The aim of hierarchical clustering is not only to find a good clustering, but to better understand structures in the data set. A dendrogram is a graphical representation of a sequence of nested clusterings. On the one hand, a dendrogram shows relations between clusters of different clusterings. On the other hand, it provides information about dissimilarity of clusters within one clustering.

A dendrogram is a binary (that is, two children per parent node) tree. Each node represents a subset (cluster) of the data set. The whole data set is the root node and there are as many leaves as there are samples in the data set. Each intermediate node represents the union of its two children. The height of a node in the tree is related to the value of a dissimilarity measure between clusters which lead to the split or join operation.

dendrogram

Fig. 63 A dendrogram and corresponding clusters.#

Dendrograms can be used to determine the number of clusters in a data set. The wider the height gap between two nodes, the better the clustering (with respect to the chosen distance). Here ‘better’ means that the clustering corresponding to a wide gap is very stable with respect to the merging criterion, that is, contains no subclusters with low dissimilarity.

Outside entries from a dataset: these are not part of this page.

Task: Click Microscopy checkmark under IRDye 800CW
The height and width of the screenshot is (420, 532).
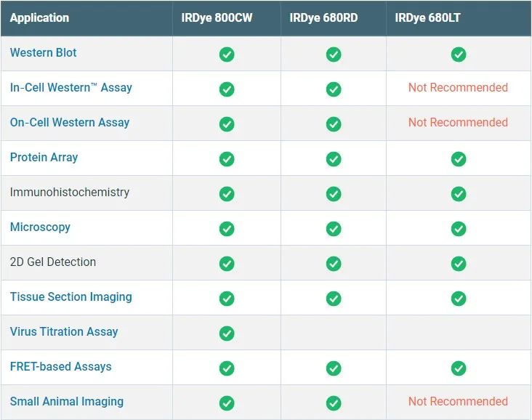Action: coord(227,229)
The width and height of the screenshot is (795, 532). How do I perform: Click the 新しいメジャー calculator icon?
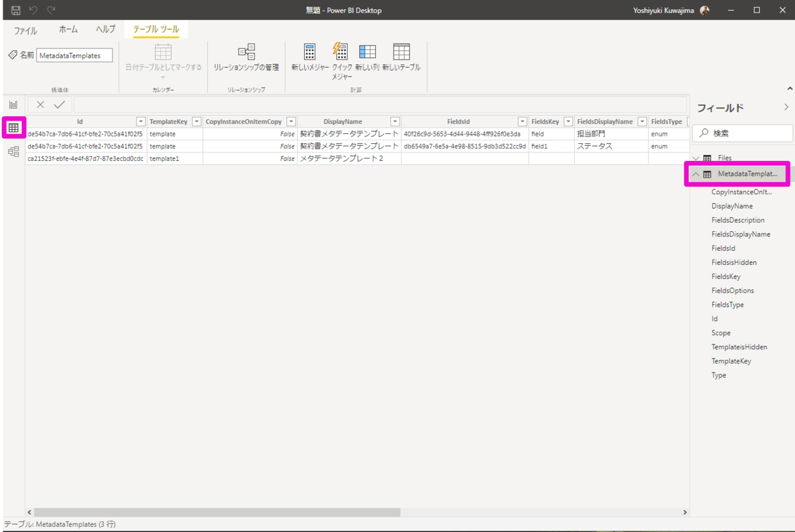[310, 52]
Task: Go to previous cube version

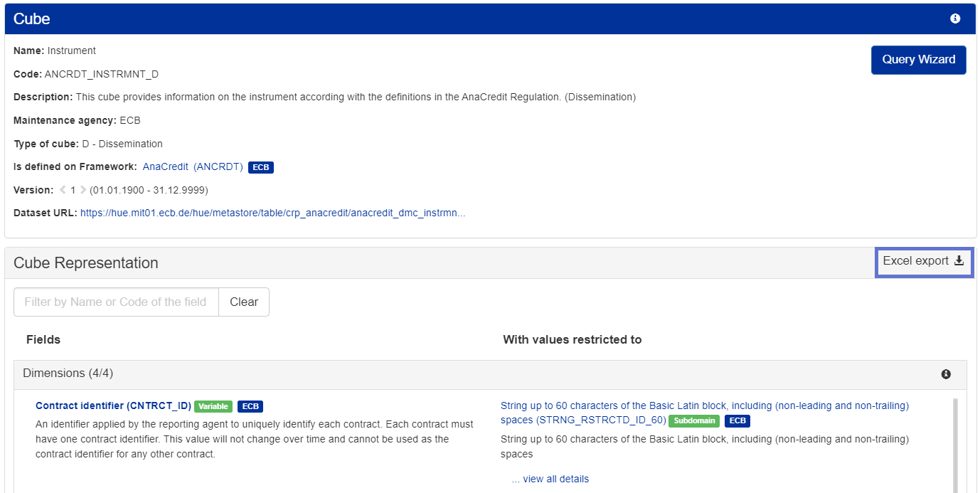Action: click(63, 190)
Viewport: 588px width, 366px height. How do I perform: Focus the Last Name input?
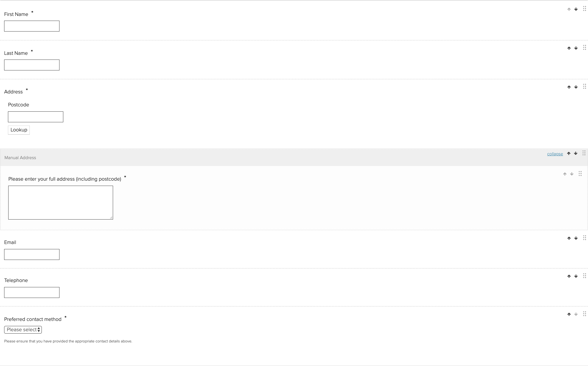point(32,65)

See below for an example.

Divisive Clustering#

Divisive clustering is rarely used in practice, because good splitting stategies are computationally expensive. One possible approach is to find the cluster with highest intracluster dissimilarity and then use \(k\)-means with \(k=2\) for splitting the cluster. Depending on the chosen dissimilarity measure dissimilarity values at subsequent splits may be nondecreasing. Thus, height of nodes in the dendrogram cannot encode dissimilarity.

Agglomerative Clustering#

For agglomerative clustering we have to choose a point-to-point distance \(d\) (Euclidean distance, for instance) and a distance \(D\) between two disjoint sets. Next to some relatively uncommon variants there are three major notions for distances between disjoint sets:

  • minimum distance of points (single linkage clustering):

    \[\begin{equation*} D(C,\tilde{C}):=\min_{x\in C,\tilde{x}\in\tilde{C}}d(x,\tilde{x}), \end{equation*}\]
  • maximum distance of points (complete linkage clustering):

    \[\begin{equation*} D(C,\tilde{C}):=\max_{x\in C,\tilde{x}\in\tilde{C}}d(x,\tilde{x}), \end{equation*}\]
  • average distance of points (average linkage clustering):

    \[\begin{equation*} D(C,\tilde{C}):=\frac{1}{|C|\,|\tilde{C}|}\,\sum_{x\in C}\sum_{\tilde{x}\in\tilde{C}}d(x,\tilde{x}). \end{equation*}\]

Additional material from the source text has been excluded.